Sesc SP

Matérias do mês

Postado em

Olhares de Bertioga

Making of de
Making of de "Entre a Serra e o Oceano"

O Lab_Cine do Sesc Bertioga, há 2 anos vem fomentando entre jovens e adultos de Bertioga um despertar para o fazer cinematográfico. Apresentamos aqui uma retrospectiva das vivências nos cursos 'Olhares de Bertioga' através da análise do produtor, educador e documentarista Fernando Pereira dos Santos.

 

por Fernando Pereira dos Santos

Pode um filme revelar uma cidade, um bairro, uma rua e a vida de seus moradores de maneira mais humanizada? Pode o cinema construir mapas e territórios? Pessoalmente acredito que sim. Como mediador de um processo de formação realizado durante dois anos em parceria com o Sesc Bertioga, Sendero Filmes e CRAS, essa questão foi recorrente para mim. 

Ao longo do curso “Olhares de Bertioga”, dentro do projeto Lab_Cine Sesc Bertioga, o propósito de cada novo grupo que se formou entre jovens e adultos foi o de produzir um curta metragem abordando diferentes facetas da cidade, suas problemáticas, singularidades e universalidades.
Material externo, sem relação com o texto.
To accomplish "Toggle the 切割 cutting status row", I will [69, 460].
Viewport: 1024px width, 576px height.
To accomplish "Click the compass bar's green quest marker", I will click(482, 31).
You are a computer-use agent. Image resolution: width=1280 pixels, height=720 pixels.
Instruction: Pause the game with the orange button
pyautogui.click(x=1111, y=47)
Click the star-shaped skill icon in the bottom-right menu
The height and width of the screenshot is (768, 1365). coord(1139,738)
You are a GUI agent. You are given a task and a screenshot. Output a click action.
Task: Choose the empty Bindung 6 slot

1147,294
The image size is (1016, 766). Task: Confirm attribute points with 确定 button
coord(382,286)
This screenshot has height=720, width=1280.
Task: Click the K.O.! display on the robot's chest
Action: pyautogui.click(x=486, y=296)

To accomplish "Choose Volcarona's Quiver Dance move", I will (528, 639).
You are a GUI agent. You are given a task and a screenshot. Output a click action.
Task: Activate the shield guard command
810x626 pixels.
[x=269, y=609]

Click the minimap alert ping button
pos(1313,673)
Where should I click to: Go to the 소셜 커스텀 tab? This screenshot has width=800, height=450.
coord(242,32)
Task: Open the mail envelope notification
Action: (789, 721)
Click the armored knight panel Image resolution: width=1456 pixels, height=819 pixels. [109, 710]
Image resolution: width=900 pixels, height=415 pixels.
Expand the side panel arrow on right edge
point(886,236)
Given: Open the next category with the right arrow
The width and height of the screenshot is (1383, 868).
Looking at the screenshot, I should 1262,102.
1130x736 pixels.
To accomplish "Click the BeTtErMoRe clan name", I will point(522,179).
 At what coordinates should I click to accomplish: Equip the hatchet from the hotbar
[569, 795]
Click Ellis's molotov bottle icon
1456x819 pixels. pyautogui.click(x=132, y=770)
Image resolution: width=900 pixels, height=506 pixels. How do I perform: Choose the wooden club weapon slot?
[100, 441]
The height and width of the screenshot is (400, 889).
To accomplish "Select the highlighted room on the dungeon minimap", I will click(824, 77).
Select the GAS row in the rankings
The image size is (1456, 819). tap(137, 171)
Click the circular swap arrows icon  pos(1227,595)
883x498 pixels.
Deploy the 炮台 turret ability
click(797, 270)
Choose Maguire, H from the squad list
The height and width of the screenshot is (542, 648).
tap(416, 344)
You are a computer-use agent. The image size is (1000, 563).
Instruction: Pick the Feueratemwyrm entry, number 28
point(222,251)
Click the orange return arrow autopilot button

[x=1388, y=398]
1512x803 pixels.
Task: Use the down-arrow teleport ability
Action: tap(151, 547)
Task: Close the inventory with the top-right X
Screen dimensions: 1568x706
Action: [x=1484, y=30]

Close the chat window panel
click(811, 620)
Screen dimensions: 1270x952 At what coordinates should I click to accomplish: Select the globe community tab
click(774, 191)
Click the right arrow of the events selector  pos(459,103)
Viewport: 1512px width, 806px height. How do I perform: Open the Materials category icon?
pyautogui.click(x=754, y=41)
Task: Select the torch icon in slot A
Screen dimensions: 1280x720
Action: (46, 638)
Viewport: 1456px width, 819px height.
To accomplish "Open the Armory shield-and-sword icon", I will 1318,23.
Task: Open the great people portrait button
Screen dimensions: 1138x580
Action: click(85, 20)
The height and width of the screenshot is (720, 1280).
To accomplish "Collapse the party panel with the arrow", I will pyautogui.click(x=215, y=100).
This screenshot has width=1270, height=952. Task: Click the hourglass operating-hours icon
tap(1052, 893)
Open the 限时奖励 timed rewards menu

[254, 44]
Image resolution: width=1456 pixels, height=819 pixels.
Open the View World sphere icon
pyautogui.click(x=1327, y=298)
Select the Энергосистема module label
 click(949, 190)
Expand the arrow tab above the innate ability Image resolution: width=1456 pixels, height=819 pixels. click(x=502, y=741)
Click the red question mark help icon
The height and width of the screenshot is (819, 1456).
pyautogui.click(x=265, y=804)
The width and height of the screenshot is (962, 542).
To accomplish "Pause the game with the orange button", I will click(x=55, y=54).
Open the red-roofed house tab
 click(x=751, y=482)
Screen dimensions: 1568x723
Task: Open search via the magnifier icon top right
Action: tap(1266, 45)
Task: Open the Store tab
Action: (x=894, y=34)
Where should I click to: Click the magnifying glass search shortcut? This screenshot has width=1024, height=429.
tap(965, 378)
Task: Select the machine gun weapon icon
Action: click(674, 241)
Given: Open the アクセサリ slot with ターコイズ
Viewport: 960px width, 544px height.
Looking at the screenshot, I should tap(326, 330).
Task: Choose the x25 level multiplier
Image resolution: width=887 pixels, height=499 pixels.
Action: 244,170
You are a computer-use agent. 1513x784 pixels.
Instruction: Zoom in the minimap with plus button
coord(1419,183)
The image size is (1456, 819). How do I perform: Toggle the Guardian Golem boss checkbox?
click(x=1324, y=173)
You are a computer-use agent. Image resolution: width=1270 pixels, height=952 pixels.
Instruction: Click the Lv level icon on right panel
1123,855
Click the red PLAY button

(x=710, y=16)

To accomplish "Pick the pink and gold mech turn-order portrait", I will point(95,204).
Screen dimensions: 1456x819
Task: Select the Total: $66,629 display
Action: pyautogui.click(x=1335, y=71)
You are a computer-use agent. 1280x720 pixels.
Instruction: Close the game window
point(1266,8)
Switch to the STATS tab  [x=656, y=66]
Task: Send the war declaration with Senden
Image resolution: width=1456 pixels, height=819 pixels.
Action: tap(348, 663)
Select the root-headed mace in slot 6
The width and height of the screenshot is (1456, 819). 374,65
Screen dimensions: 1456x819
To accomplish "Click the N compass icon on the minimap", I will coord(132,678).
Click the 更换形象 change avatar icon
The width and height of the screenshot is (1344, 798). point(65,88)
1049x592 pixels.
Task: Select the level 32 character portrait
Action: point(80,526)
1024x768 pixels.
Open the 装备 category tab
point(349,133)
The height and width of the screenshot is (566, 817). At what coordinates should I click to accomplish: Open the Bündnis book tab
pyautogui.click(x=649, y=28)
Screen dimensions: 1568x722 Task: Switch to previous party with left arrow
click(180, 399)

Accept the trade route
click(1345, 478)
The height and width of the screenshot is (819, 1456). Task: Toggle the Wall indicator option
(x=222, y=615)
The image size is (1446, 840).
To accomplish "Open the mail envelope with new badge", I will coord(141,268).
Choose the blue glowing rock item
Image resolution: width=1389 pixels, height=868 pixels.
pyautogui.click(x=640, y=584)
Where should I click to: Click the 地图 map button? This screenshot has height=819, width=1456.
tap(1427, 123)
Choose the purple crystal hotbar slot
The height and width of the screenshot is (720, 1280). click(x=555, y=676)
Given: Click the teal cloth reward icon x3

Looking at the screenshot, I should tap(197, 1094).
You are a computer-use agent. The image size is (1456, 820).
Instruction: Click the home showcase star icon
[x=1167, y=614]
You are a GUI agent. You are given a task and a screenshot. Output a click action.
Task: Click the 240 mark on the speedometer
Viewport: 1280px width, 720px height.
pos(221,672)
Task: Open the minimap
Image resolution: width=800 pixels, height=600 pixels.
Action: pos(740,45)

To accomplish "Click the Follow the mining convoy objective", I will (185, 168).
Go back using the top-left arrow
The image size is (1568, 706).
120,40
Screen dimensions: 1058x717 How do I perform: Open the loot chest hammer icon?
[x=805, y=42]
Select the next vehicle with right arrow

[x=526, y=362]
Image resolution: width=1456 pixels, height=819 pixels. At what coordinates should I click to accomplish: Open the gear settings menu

A cada turma, demos início a uma cartografia sócio-afetiva de Bertioga, localizando algumas vivências individuais dentro de seu mapa urbano (que em princípio é frio e estático), e colocando-o em movimento a partir de histórias de vida com forte relação com os territórios onde se inserem e se manifestam. 

Desse modo, partimos de referências audiovisuais e questões concretas que afetam a realidade cotidiana desses jovens e adultos, como assédio contra as mulheres, juventude e desemprego, migração e falta de acesso à moradia, poluição e meio ambiente, desigualdade sócio-espacial, especulação imobiliária etc. Além disso, discutimos muito sobre como narrar a cidade de Bertioga de uma perspectiva afetiva, subjetiva, ao mesmo tempo, social, crítica e reflexiva. 

O processo de realização das obras ocorreu de maneira coletiva e colaborativa, alguns desses temas foram aprofundados, passando por relatos de experiências pessoais de cada participante e pesquisas de campo. Em outros encontros, fizemos um trabalho de sensibilização e apropriação das técnicas de cada área que compõe o cinema: pesquisa e roteirização, direção de fotografia, áudio, produção, edição etc.   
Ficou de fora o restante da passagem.